In essence, producers and brokers communicate through a network. Therefore, network reliability must be guaranteed for producers. Kafka uses acks=all to set the Broker to receive the message and synchronize it to all slave nodes to send an acknowledgement message to the producer. If the producer does not receive an acknowledgement message, it sends the message repeatedly to the Broker, ensuring the reliability of the message between the producer and the Broker.

Ensure the reliability of the Broker’s messages

After a Broker receives a message from a producer, it is possible to lose a message, most commonly when a message reaches a Broker and the server goes down. Kafka can be divided into multiple Broker nodes. To increase Kafka’s throughput, a topic is usually divided into multiple partitions, each of which is distributed among different brokers. If a partition is lost, part of the topic content is lost, so partitions often need multiple copies to ensure high availability.


As shown in the figure above, a Topic is split into three partitions, and each partition is copied, so if Broker1 fails at this point, there are still three full partitions on Broker2 and Broker3. In this case, you only need to re-elect the partition leader. It is important to note that the data on the leader must be synchronized to the follower to return messages to the producer. Otherwise, messages may be lost.

To ensure the reliability of consumer information

A more likely case of message loss is when the consumer pulls the message from the Broker, and if the consumer hangs before the consumption is complete and automatically submits the offset, a message is lost. So the solution is to turn off the automatic offset submission and manually submit the offset after the actual consumption is successful.

idempotence

Ensuring that messages are idempotent is essentially ensuring that messages are not consumed repeatedly. The idempotent guarantee needs to be analyzed according to specific services. For example, if an order information is inserted into MySQL, you can query whether the information already exists in the database according to the order ID for deduplication. If you set a key like Redis, Redis naturally supports message idempotency, so you don’t need to care about message idempotency in this case. In short, the guarantee of idempotency can be analyzed in detail according to business requirements.

order

Message queues need to be strict about the order in which messages are consumed in certain situations. Imagine a scenario where you see your boyfriend Posting pictures of other girls on moments, and you make a comment below: “Cheating man who plays with women’s feelings”, and then delete his wechat. At this time, if the consumption order of the two messages is reversed, that is, delete wechat first, and then make comments, then it is impossible to make comments.

When talking about reliability, we mentioned that Kafka’s topics are composed of multiple partitions, so we can ensure message ordering in the most extreme way possible, with only one partition per topic. The problem here is that if a topic corresponds to only one partition, then the throughput drops dramatically, which is the opposite of what Kafka was designed for.

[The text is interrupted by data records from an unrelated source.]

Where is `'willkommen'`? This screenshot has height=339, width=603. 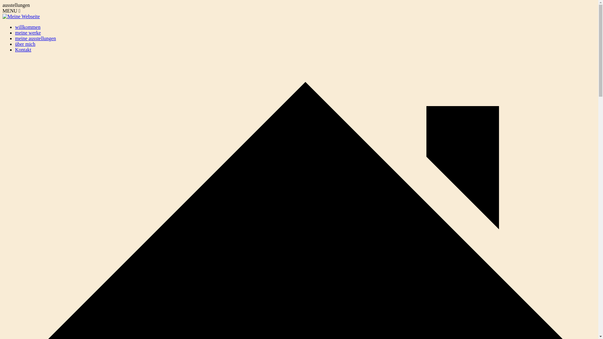 'willkommen' is located at coordinates (15, 27).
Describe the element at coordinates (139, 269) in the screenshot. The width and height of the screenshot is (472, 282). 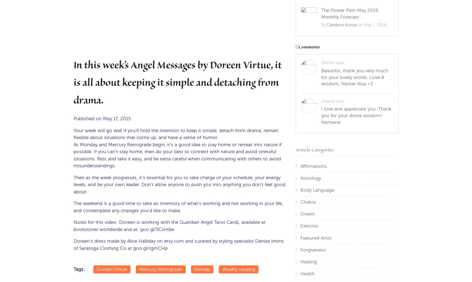
I see `'Mercury Retrograde'` at that location.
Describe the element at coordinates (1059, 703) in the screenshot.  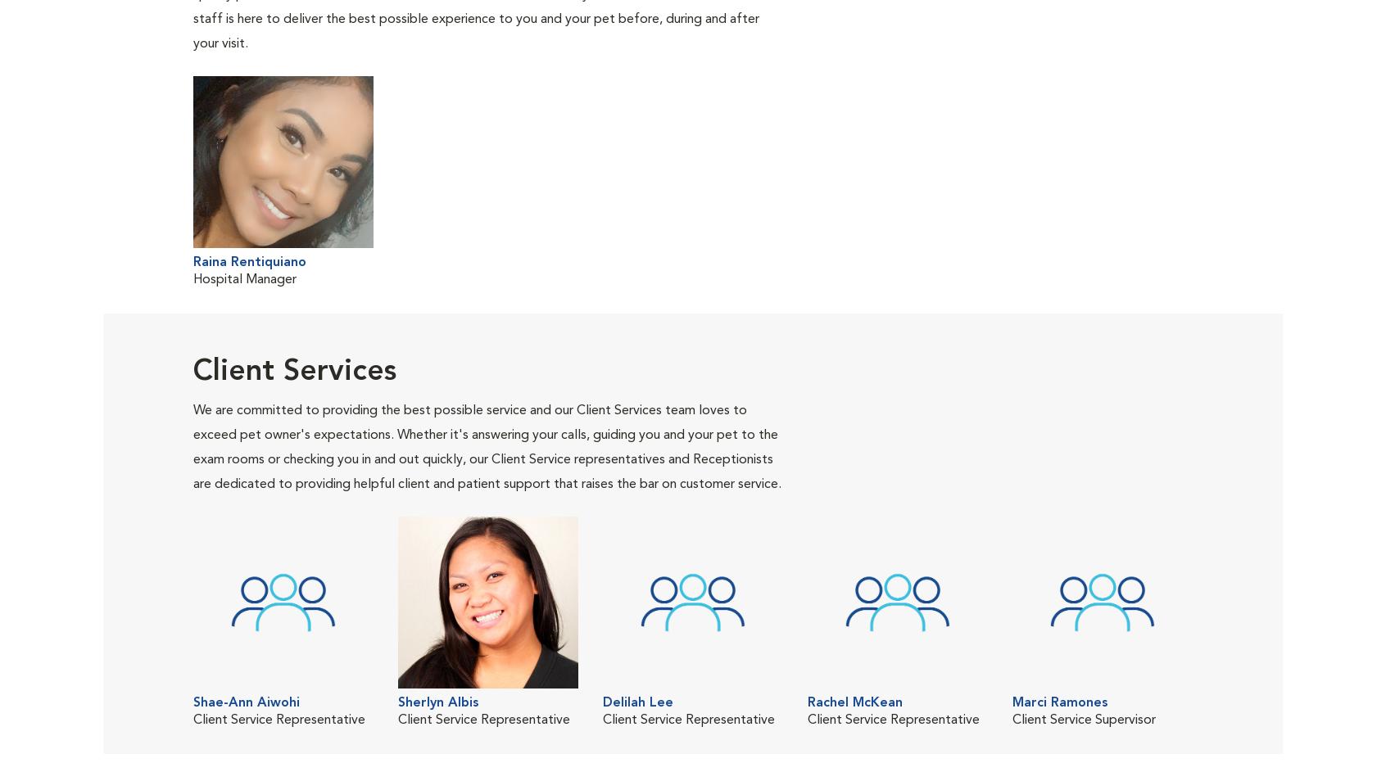
I see `'Marci Ramones'` at that location.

Another method is recommended, because the order between different partitions cannot be guaranteed, so ensuring that the message is in the same partition is the key to ensuring the order of the message. In addition to the extreme solution described above, in fact, you can specify a partition when sending the message. Or specify a key, because messages with the same key are guaranteed to be sent only to the same partition. In this case, the key can be represented by an attribute like userID. In the above scenario, the userID of the girl first performs the comment operation, and then performs the delete friend operation. The two operations are sent to the same partition due to the same key value.